Once upon a time...: October 2006

At times we are confronted with choices, and we pick one of them based on which one is more aligned with where we want to go and our priorities. So, which one do you pick between D and E? What are D and E, first of all? They are two things which don't matter to us anyway, but we still have to make a choice, so it's like tossing a coin and taking a pick or coming up with crazy rationale and reasoning so that the choice that we make in the end makes some sense.

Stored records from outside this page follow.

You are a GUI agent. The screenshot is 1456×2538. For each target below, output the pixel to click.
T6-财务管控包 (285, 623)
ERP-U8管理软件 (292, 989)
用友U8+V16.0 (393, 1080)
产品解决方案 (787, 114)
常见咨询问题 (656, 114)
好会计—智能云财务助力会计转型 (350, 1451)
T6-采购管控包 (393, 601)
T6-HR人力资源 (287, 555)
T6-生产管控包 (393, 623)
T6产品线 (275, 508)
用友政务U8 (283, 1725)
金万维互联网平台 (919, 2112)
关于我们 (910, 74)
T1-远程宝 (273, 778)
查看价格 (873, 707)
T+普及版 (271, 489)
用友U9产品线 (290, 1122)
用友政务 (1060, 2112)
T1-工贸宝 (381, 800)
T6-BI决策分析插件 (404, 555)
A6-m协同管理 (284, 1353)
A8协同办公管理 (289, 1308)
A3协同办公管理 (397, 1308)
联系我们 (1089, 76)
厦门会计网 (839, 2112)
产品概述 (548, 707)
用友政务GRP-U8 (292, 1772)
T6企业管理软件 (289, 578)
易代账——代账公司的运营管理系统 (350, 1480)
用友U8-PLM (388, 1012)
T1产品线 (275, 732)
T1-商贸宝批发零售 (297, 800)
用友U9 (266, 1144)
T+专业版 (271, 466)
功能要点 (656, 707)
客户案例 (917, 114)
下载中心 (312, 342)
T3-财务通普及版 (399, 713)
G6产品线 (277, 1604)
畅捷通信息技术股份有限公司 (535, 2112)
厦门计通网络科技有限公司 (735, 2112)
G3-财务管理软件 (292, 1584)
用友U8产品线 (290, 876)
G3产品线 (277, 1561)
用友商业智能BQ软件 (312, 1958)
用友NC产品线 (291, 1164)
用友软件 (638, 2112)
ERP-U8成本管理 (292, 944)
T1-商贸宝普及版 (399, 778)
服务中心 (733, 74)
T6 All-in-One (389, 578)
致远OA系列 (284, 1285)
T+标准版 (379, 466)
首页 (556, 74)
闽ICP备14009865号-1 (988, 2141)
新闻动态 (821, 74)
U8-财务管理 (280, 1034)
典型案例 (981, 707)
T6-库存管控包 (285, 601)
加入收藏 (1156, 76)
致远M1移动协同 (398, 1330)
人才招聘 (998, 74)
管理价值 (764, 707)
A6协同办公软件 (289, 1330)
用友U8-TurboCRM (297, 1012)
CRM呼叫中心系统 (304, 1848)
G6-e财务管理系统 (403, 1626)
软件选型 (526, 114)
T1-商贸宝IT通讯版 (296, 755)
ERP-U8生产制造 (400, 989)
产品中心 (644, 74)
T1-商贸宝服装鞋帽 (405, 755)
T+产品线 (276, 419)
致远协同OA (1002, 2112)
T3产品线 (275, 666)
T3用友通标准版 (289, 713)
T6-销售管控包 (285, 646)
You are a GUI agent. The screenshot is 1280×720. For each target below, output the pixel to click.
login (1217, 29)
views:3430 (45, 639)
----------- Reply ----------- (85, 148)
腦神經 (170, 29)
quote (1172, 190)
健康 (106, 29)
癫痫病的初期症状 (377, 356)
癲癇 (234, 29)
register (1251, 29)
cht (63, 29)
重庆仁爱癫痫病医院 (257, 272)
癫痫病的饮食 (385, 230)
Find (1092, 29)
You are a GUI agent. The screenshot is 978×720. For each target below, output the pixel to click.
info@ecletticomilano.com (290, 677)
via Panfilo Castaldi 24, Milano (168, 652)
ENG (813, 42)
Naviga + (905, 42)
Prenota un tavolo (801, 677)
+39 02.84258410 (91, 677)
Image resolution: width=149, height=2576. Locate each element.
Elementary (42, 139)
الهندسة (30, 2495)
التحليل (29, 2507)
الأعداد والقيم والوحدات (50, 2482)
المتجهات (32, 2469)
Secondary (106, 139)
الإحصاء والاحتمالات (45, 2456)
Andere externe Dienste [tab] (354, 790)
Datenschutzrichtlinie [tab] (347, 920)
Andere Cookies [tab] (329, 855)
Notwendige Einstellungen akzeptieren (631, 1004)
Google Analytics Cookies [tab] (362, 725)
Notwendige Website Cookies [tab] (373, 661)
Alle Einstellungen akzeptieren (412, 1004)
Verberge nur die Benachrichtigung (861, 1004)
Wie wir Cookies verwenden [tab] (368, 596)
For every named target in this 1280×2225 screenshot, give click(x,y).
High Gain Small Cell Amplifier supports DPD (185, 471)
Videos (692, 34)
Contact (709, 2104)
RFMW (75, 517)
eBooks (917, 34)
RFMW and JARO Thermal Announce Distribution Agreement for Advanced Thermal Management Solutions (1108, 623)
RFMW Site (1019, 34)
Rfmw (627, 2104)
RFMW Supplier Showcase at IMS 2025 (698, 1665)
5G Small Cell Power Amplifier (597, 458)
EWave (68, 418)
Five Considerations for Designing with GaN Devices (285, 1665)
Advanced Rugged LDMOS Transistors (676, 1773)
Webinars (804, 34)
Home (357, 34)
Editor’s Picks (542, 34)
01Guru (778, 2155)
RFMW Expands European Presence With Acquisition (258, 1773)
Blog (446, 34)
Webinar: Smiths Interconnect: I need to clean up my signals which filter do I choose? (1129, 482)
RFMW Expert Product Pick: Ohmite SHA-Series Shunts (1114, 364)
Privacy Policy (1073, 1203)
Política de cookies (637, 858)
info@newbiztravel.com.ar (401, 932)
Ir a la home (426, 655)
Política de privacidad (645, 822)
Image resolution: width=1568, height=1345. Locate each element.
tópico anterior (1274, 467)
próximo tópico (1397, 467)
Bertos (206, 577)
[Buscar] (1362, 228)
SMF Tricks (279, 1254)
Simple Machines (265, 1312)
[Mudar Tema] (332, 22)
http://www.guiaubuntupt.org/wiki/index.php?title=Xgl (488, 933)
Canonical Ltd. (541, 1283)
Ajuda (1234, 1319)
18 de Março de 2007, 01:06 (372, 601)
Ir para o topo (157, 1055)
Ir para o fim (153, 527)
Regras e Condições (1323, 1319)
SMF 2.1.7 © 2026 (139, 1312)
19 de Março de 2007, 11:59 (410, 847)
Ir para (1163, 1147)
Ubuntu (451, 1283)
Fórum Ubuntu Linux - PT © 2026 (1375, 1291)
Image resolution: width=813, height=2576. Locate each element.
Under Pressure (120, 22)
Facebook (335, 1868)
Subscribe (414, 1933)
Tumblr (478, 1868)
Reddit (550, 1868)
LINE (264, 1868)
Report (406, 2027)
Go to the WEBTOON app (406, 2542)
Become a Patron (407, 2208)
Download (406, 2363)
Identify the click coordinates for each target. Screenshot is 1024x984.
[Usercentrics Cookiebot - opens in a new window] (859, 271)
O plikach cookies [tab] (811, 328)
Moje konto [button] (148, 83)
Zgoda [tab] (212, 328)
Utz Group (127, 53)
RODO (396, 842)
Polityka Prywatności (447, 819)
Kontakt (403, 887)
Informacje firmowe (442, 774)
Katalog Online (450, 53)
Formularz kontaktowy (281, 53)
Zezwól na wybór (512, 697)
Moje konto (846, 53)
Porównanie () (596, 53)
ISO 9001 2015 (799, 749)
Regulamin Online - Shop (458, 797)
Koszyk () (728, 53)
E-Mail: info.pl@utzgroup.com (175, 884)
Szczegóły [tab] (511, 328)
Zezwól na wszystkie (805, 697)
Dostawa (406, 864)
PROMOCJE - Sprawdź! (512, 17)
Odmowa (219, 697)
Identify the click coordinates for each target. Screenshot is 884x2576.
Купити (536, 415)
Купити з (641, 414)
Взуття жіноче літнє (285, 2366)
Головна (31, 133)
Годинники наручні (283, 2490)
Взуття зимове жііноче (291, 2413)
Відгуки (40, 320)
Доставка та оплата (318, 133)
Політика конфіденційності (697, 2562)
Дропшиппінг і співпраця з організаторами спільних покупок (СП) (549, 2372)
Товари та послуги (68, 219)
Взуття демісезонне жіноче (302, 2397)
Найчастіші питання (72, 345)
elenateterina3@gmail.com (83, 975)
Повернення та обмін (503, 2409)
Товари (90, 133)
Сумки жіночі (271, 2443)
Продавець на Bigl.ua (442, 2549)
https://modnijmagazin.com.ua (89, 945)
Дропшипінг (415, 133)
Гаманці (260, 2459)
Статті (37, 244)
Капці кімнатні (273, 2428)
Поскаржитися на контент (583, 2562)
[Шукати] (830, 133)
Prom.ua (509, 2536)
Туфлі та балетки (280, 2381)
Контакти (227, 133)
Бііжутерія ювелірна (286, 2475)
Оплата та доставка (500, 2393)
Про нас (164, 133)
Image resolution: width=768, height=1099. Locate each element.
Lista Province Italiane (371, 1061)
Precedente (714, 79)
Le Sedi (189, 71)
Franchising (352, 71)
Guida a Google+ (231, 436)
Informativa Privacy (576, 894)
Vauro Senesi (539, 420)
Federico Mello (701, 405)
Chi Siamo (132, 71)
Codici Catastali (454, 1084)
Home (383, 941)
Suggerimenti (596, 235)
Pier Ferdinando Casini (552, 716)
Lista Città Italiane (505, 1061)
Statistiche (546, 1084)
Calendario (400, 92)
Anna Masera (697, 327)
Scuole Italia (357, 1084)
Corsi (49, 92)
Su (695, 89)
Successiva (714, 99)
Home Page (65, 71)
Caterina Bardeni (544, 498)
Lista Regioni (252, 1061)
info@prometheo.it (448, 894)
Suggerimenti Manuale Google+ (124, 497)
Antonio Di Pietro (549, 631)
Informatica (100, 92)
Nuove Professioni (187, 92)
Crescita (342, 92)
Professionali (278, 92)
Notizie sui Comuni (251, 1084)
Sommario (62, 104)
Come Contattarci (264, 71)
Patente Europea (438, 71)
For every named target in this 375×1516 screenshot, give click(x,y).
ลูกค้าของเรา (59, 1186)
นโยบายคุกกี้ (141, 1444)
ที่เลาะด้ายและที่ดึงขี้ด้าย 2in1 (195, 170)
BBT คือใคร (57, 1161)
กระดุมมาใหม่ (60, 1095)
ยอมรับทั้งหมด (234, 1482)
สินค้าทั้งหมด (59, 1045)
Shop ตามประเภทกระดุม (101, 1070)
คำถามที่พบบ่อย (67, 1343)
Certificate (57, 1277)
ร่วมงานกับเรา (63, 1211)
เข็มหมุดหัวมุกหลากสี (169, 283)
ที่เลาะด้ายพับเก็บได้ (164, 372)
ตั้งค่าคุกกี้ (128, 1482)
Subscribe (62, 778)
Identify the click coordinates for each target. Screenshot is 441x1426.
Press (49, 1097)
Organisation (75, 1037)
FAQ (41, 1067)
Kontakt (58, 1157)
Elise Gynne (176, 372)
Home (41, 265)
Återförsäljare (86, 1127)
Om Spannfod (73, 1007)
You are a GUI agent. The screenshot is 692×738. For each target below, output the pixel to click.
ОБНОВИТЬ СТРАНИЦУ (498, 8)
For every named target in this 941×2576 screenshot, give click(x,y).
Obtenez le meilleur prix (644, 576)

I think, the most important factor in life is motivation, as long as we are motivated we would always want to grow, we would always want to explore the world around us, we would always want to learn something new, and unfortunately for past some time that's one thing that I've been lacking, maybe D or E were easy enough to choose between but since I just don't have any motivation left I don't care which one I pick.

Recently I stumbled upon an online version of "A brief History of Time" by Stephen Hawking, I read this book long time back, perhaps too soon for my age. So decided I'll give it another shot, the only issue is I prefer paper books over online versions and even if I have to read an ebook, I generally like reading them in MS Reader (it's got few nice features like annotating, bookmarking, and drawing among others). I know there's a plugin for MS Word which allows converting any word document to MS Reader format, so if only I could get these HTMLs to a doc file, I just have to run that converter. The easiest approach is to open all the htmls in a browser, select all text and paste in a word document but that doesn't appear to be any challenging, so I thought off automating the entire process....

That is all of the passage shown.